══ DATA TO PROCESS

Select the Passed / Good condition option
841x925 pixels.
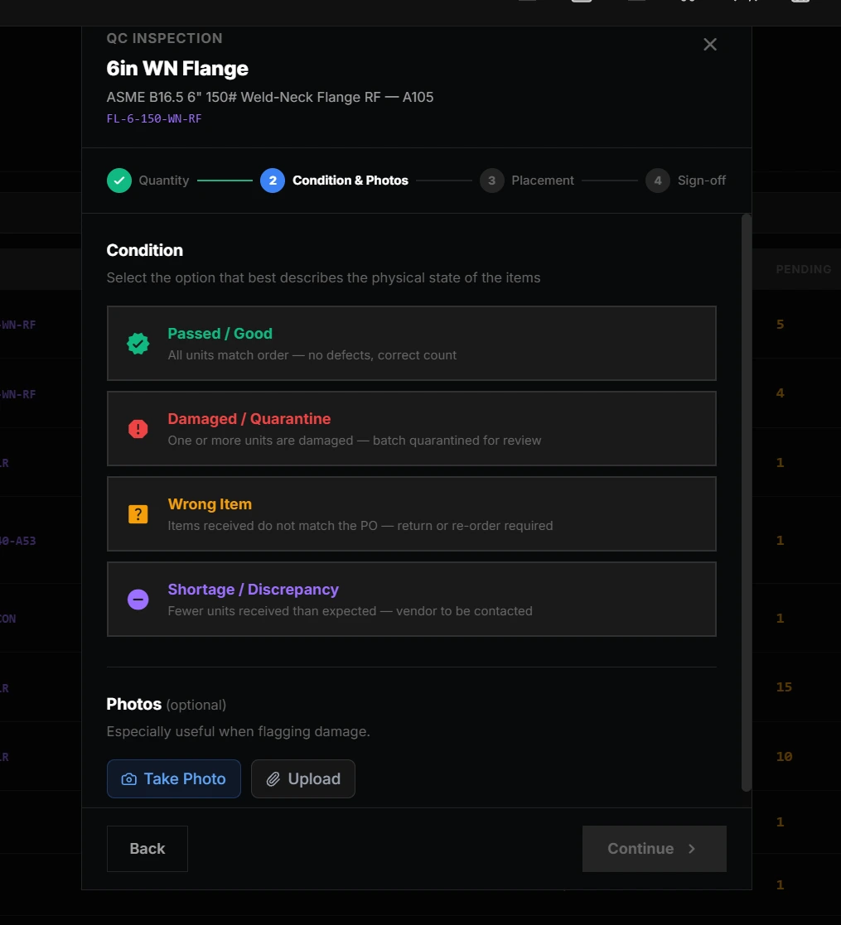coord(411,344)
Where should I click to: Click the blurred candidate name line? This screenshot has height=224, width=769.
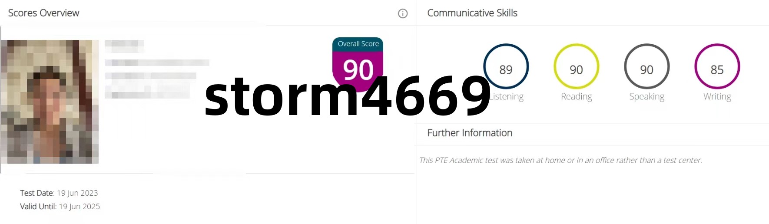[125, 43]
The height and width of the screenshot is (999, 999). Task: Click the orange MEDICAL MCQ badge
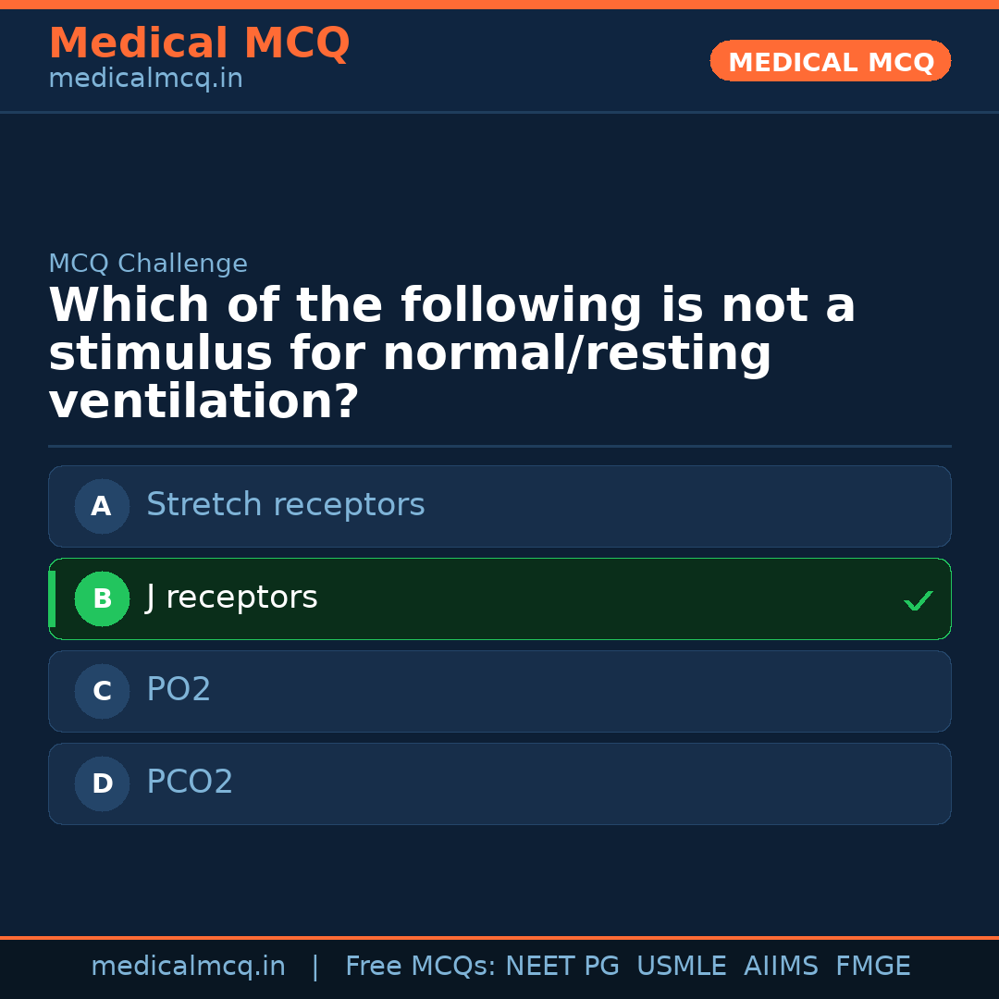[830, 61]
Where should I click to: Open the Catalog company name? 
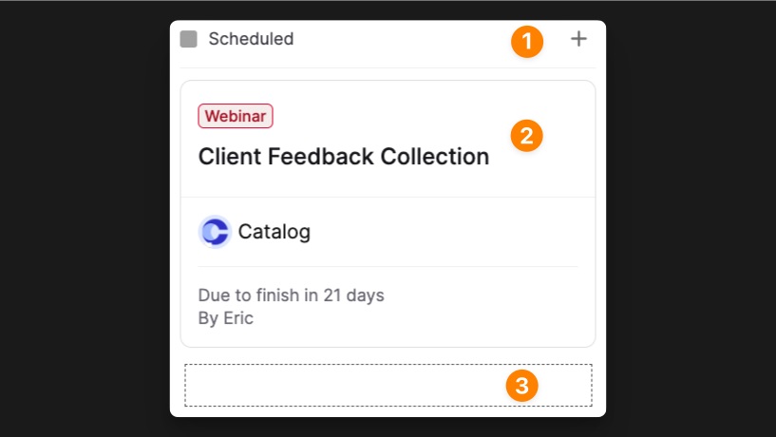point(274,232)
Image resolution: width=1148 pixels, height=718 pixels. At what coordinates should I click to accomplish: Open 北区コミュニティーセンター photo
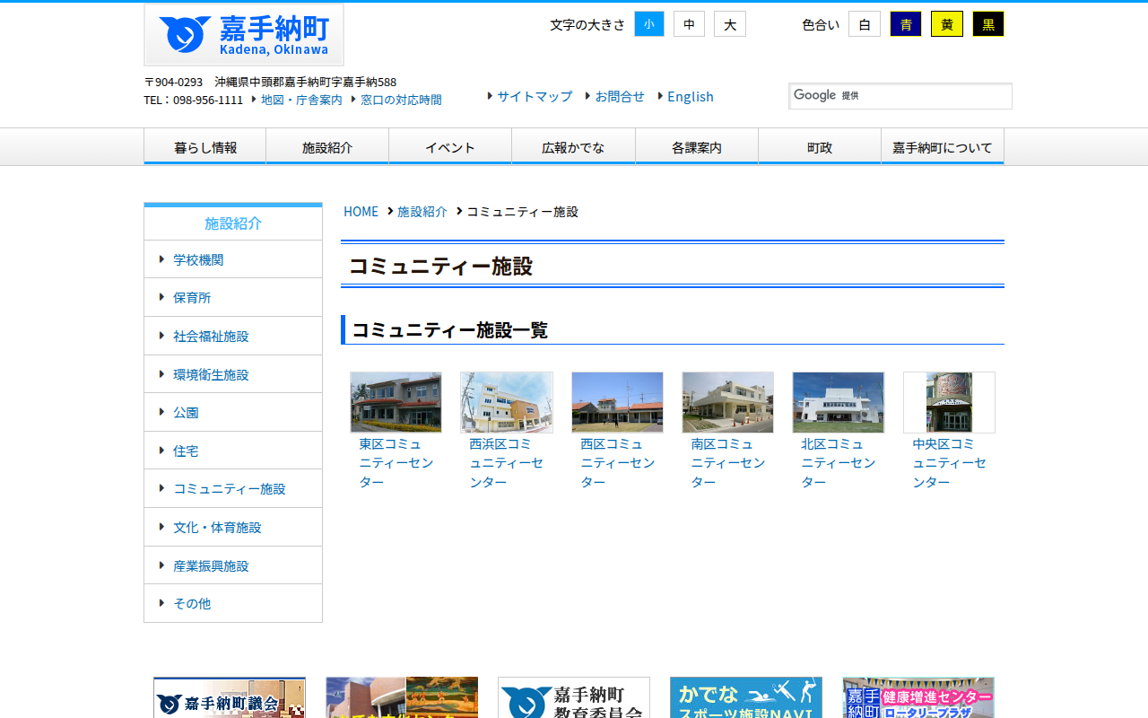[x=838, y=402]
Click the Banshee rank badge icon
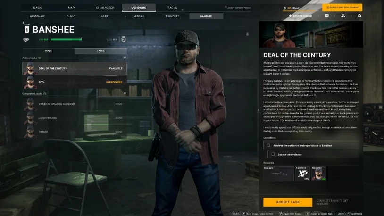Image resolution: width=384 pixels, height=216 pixels. coord(27,29)
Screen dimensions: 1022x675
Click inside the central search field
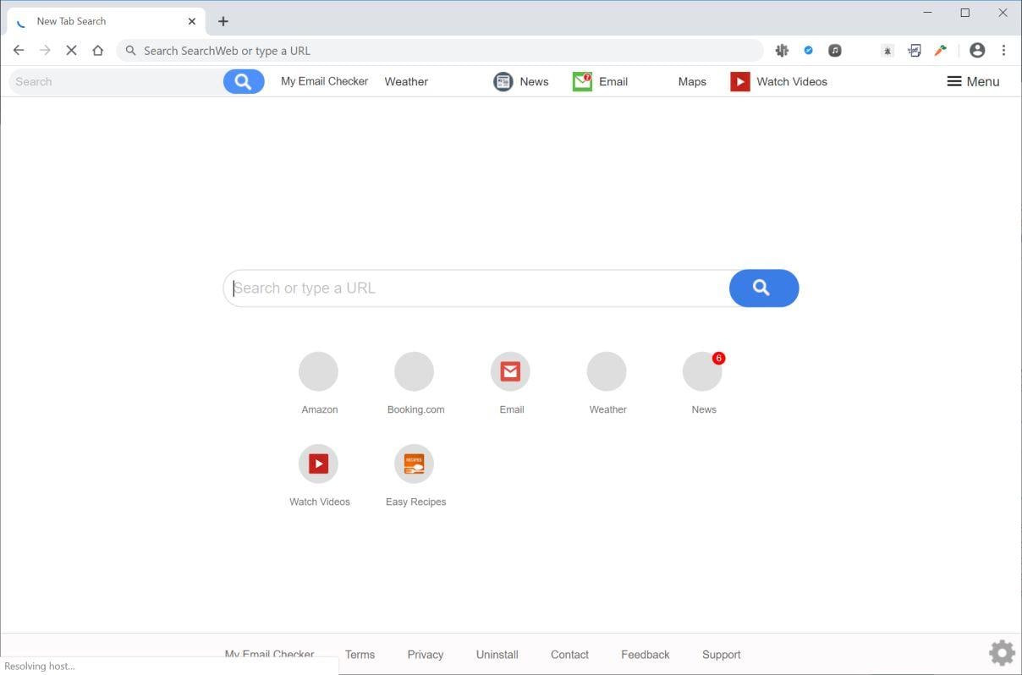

════

• **WHAT TO WORK ON**
Give back the whole listing exactly as it stands. Drop every picture.

• **SOLUTION TO THE PROBLEM**
Select the Passed / Good condition option
841x925 pixels.
coord(411,344)
Where should I click to: Click the blurred candidate name line? This screenshot has height=224, width=769.
[125, 43]
The height and width of the screenshot is (999, 999). Task: Click the orange MEDICAL MCQ badge
[830, 61]
Where should I click to: Open the Catalog company name? 
point(274,232)
Image resolution: width=1148 pixels, height=718 pixels. At what coordinates should I click to accomplish: Open 北区コミュニティーセンター photo
[x=838, y=402]
Click the Banshee rank badge icon
Image resolution: width=384 pixels, height=216 pixels. coord(27,29)
Screen dimensions: 1022x675
Click inside the central search field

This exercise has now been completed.